À ce stade, il est difficile pour la communauté scientifique de prévoir précisément le futur des ressources en eau. Les différents facteurs en jeu – précipitation, évapotranspiration, irrigation – varient d’une région à l’autre et en fonction des choix socio-économiques internationaux et régionaux. L’évapotranspiration devrait très probablement augmenter au niveau des continents, et les précipitations annuelles risquent de s’accroître de 2 à 8 % d’ici 2100 selon les scénarios d’émissions de GES. « Les modèles climatiques prédisent de mieux en mieux les précipitations, mais les facteurs anthropiques directs – comme les prélèvements – ne sont pas toujours pris en compte ou sont mal anticipés », précise Bertrand Decharme. Le chercheur et ses collègues ont intégré l’irrigation aux projections climatiques classiquement utilisées par le GIEC. Ils étudient les 218 plus grands bassins aquifères du monde, au-dessus desquels devrait vivre 50 % de la population mondiale en 2100. D’ici la fin du siècle, près de 18 % de cette population mondiale devrait être directement touchée par une baisse du niveau des aquifères (contre 9 % si on ne prend pas en compte l’irrigation8). Il est également probable que la qualité de l’eau souterraine soit dégradée par la pollution croissante des sols, la hausse de l’intensité des précipitations et les phénomènes extrêmes qui entraînent un lessivage des contaminants (pesticides, engrais, antibiotiques) jusqu’aux aquifères.

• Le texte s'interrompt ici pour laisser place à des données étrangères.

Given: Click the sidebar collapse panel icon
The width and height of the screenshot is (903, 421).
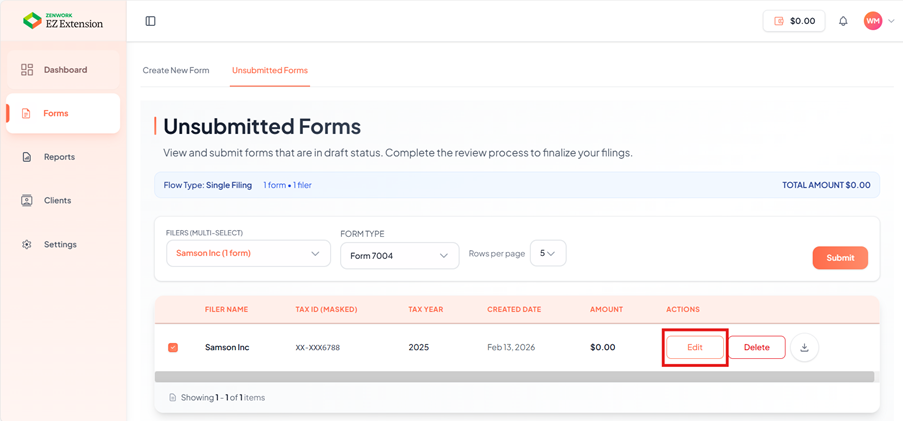Looking at the screenshot, I should click(x=150, y=21).
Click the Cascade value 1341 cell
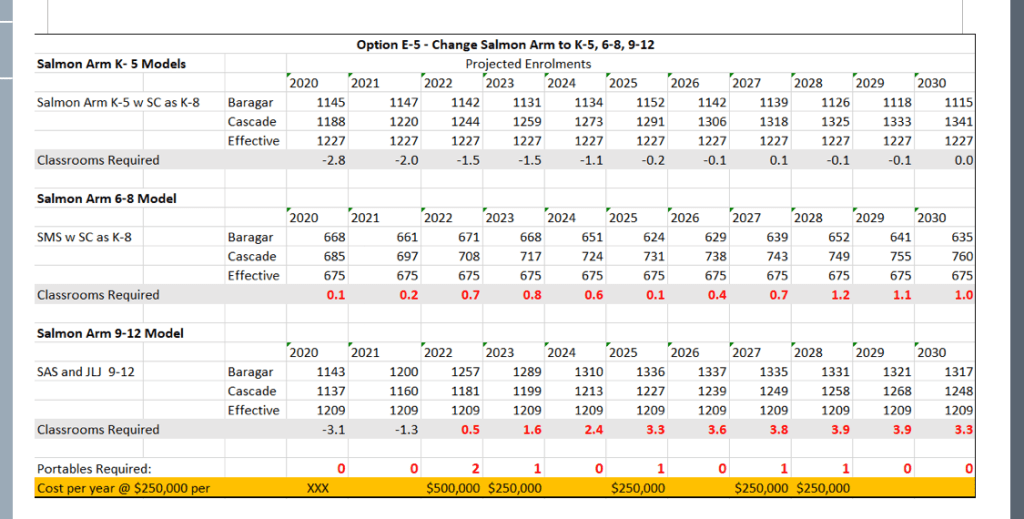 point(956,122)
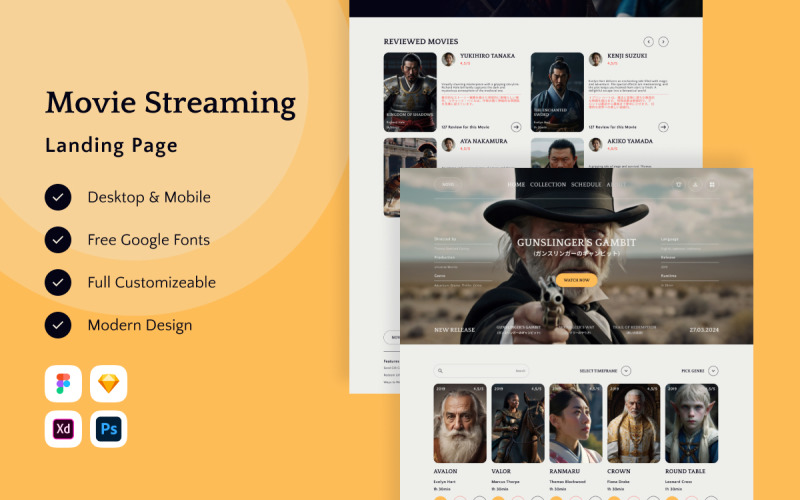
Task: Click the Adobe XD icon
Action: point(64,429)
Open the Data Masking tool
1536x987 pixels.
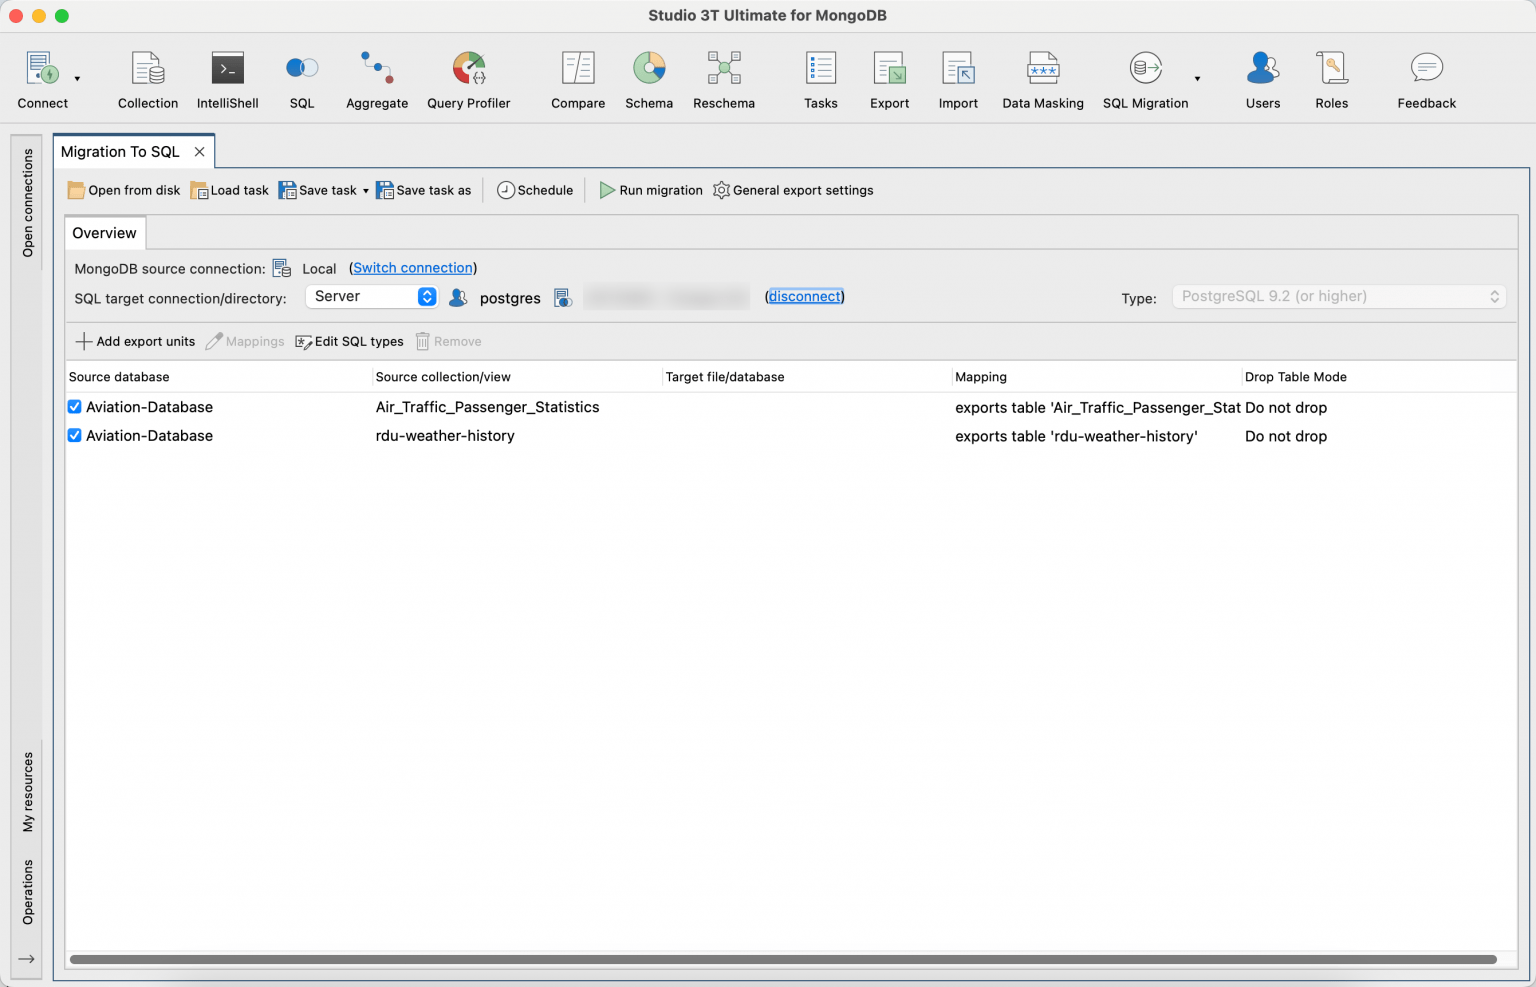point(1043,78)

Une chose est en revanche certaine d’après le dernier rapport du GIEC : « La sécurité future de la ressource en eau dépendra aussi de l’évolution des facteurs socio-économiques et de la gouvernance. » En diminuant nos activités responsables des émissions de gaz à effet de serre, et en limitant nos usages de l’eau, la pression sur la ressource en eau peut rester contenue.